* About this task *
Drop the pictures and repeat exactly from the "S500Lが入庫しました♪ (130, 1021)" line down to the last line of the entries below.

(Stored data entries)
▶

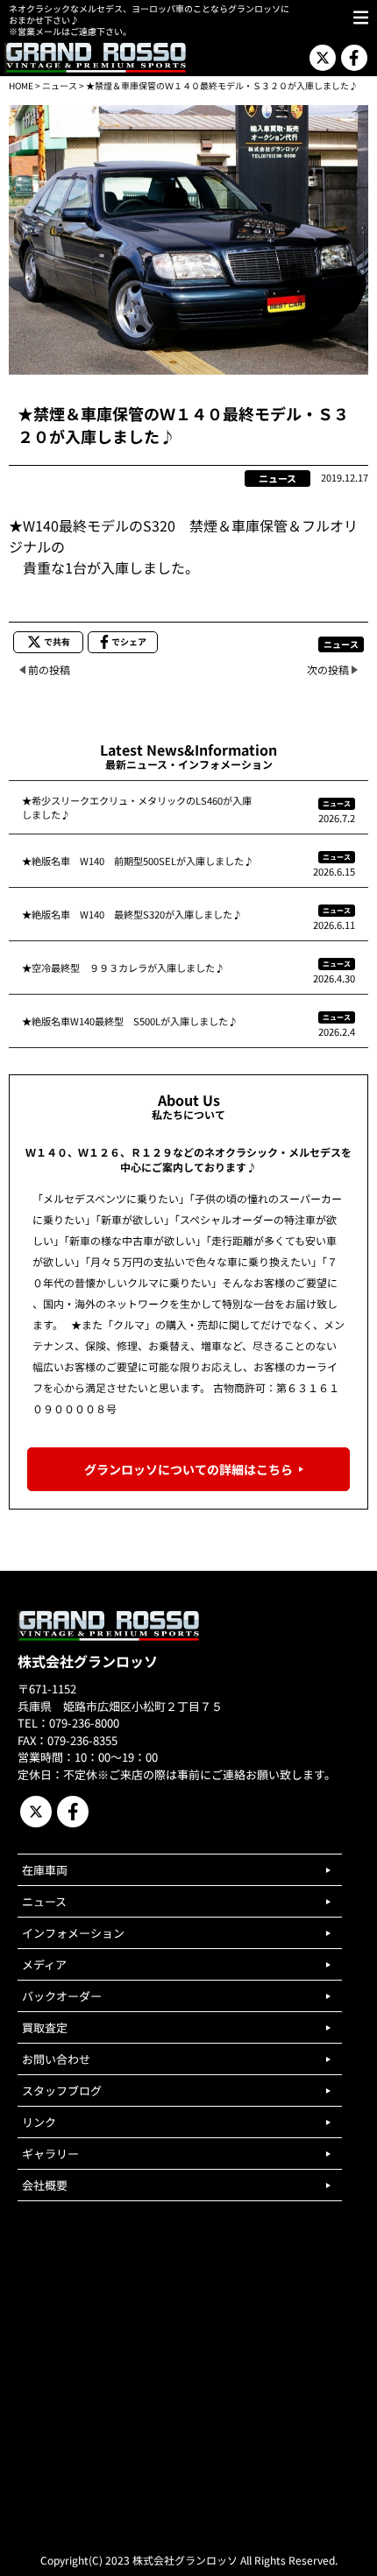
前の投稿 (49, 669)
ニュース (59, 85)
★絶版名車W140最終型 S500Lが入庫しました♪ (130, 1021)
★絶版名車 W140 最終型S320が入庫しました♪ (132, 914)
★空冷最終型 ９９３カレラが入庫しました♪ (123, 968)
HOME (21, 85)
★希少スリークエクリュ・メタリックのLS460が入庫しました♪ (137, 807)
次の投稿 (328, 669)
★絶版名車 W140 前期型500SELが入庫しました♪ (137, 861)
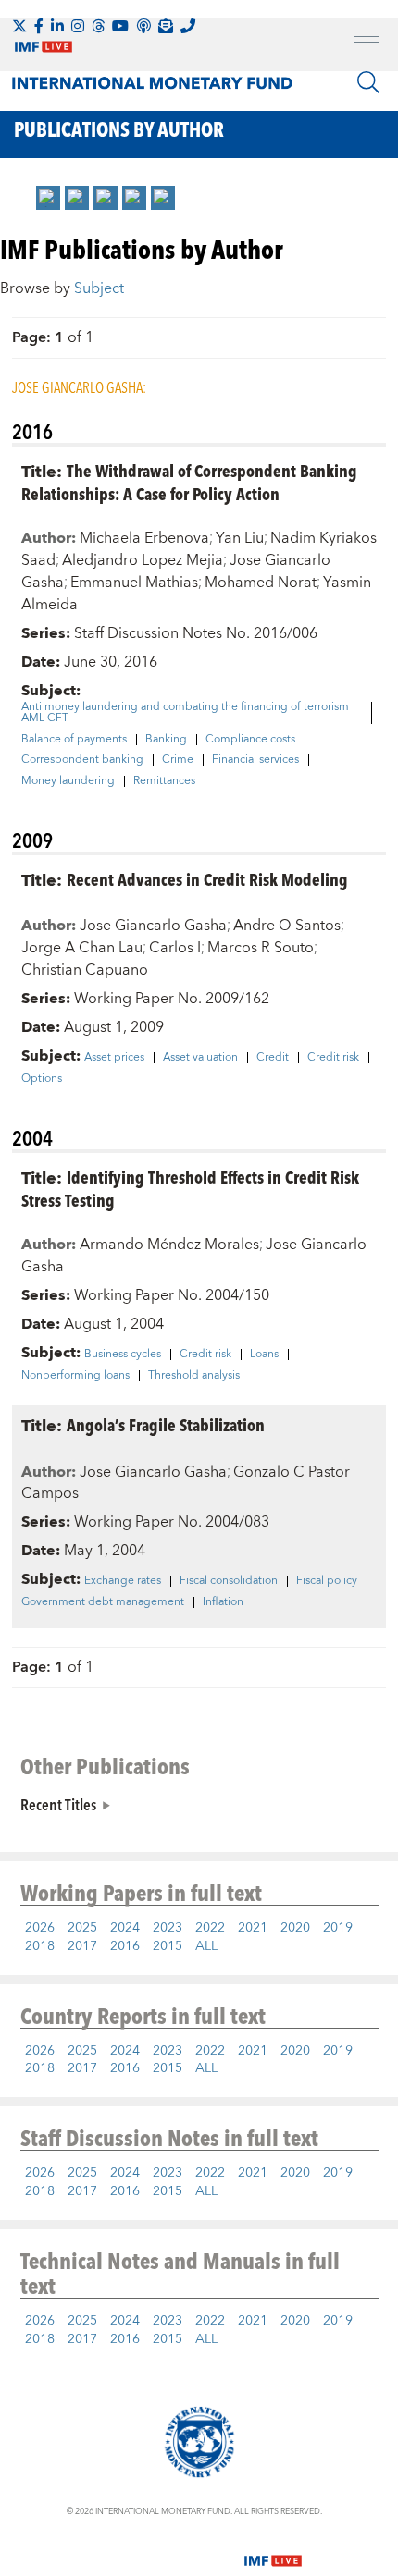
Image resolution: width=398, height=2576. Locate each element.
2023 (167, 1928)
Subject (99, 288)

◀

* Response to this exercise *
★絶版名車W140最終型 S500Lが入庫しました♪ (130, 1021)
★絶版名車 W140 最終型S320が入庫しました♪ (132, 914)
★空冷最終型 ９９３カレラが入庫しました♪ (123, 968)
HOME (21, 85)
★希少スリークエクリュ・メタリックのLS460が入庫しました♪ (137, 807)
次の投稿 (328, 669)
★絶版名車 W140 前期型500SELが入庫しました♪ (137, 861)
Image resolution: width=398, height=2576. Locate each element.
2023 (167, 1928)
Subject (99, 288)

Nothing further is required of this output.